Start of Study material

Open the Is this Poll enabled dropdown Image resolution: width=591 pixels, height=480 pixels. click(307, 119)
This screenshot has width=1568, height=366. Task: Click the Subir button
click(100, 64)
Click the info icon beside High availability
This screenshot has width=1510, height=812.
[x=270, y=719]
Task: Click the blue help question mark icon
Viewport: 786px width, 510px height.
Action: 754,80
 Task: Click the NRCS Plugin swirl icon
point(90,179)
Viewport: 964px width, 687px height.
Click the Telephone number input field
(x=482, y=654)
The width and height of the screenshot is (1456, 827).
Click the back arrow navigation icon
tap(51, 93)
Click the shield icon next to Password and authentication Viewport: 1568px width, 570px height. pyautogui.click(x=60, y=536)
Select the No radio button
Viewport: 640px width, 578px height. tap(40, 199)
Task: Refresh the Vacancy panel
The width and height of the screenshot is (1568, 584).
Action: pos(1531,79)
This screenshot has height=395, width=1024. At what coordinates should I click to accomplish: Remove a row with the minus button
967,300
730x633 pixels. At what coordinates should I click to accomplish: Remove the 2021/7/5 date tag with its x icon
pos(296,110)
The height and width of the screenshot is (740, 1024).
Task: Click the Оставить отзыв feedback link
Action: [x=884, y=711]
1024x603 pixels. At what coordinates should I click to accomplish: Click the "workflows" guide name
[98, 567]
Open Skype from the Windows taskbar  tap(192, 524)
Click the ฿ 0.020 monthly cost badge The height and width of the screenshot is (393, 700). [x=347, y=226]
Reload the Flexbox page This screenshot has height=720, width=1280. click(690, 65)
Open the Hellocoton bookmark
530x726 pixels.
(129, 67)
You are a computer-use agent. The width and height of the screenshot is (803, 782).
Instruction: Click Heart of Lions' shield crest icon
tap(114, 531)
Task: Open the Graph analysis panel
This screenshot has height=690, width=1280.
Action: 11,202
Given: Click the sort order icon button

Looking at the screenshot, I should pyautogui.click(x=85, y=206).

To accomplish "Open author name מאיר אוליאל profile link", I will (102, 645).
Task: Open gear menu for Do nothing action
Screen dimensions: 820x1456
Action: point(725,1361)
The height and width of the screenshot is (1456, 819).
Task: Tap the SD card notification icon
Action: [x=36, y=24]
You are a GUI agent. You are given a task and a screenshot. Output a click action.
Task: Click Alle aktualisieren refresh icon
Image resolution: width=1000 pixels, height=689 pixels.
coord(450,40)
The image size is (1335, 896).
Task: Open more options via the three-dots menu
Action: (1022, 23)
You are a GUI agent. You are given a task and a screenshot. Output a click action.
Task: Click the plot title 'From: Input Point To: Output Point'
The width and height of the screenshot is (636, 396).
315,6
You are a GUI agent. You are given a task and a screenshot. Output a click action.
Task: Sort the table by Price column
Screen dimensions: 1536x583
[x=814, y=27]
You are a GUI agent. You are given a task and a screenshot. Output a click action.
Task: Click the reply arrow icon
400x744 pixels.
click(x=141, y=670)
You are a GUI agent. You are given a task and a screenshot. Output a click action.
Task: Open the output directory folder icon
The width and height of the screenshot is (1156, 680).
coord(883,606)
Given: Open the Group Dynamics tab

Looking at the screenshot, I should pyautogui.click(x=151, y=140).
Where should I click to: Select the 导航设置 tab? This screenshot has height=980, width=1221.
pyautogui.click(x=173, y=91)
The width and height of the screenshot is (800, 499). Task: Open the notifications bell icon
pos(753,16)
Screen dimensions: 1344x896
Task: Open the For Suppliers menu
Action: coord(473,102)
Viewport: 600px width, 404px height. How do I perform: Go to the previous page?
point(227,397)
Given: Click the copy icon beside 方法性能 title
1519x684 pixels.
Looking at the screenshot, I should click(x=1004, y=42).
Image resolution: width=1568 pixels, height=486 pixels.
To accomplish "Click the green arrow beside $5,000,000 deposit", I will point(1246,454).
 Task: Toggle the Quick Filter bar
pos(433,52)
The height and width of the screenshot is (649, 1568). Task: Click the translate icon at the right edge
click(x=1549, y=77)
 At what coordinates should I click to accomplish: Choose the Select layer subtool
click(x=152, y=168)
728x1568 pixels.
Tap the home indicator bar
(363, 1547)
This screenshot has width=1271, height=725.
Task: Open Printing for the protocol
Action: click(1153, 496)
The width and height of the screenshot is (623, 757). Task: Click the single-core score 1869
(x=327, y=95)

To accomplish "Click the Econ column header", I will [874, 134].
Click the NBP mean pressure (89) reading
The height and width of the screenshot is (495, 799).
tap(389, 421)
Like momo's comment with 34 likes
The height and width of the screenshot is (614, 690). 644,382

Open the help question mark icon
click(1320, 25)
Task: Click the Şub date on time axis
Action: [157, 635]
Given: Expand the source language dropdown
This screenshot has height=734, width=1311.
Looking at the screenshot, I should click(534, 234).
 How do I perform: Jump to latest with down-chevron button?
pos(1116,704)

End of Study material

• [Task prompt]: Find the string "column" in the entries above and return each line that holds it.

• [Answer to this task]:
Task: Sort the table by Price column
To accomplish "Click the Econ column header", I will [874, 134].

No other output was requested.